Martin prit son fils dans ses bras et le fit sauter très haut au-dessus de sa tête. L’enfant se mit à rire aux éclats, ravi de cette démonstration paternelle que la rareté rendait plus précieuse encore.
Marietta observait la scène, attendrie par le tableau étrange que formaient l’homme et le bébé. L’un, grand, puissant, avec de larges épaules, le teint hâlé et buriné par le travail au grand air, la moustache brune et fournie surmontant une bouche volontaire qui retrouvait aujourd'hui le sourire d’autrefois. L’autre, fragile et rond, la peau rose et laiteuse, avec de grands yeux clairs rieurs ouverts avec avidité sur le monde extérieur. Si différents l’un de l’autre et pourtant si proches à cet instant.
La jeune fille ne savait pas encore à quoi, ou à qui, attribuer cette renaissance qu’elle sentait poindre dans l’attitude de son père, mais son premier réflexe fut d’en remercier le ciel à qui elle adressa une prière muette.
À cet instant, son regard croisa celui de Martin.
« Ne t’inquiète pas, petite, ça va aller. J’ai repris les choses en main », semblaient lui dire ses yeux en s’attardant dans les siens.
La jeune fille avait perçu le message. Le cœur soudain allégé, elle lui adressa un sourire confiant. Il rompit le contact le premier, eut un frisson des épaules comme s’il voulait se défaire d’une émotion trop forte.
– C’est bien beau tout ça, mais j’ai du travail, moi ! s’écria-t-il en déposant l’enfant sur les genoux d’Adeline. Faut que je décharge la charrette avant la nuit. Le père Leroux m’a donné des chutes de bois. Préviens-moi, petite, quand la soupe sera prête. Je me sens un appétit d’ogre aujourd'hui.

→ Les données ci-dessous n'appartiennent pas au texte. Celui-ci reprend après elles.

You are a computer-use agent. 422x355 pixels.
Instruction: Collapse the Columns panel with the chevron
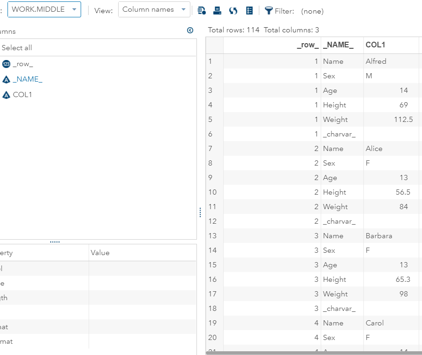(x=190, y=30)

En deux enjambées il atteignit la porte et la referma bruyamment derrière lui.
Ignorant les récriminations de Martial et Émilie qui se disputaient les faveurs d’Adrien, Marietta se mit aussitôt à préparer le repas. Et, tandis que le civet mijotait dans la cheminée, exhalant un agréable parfum d’épices, elle songeait avec un enthousiasme teinté d’appréhension à la nouvelle vie qui s’ouvrait devant elle. Cumuler la charge de la maison et un travail à l’extérieur n’allait pas être de tout repos, mais elle y arriverait.
La perspective d’évasion était trop tentante pour qu’elle y renonce.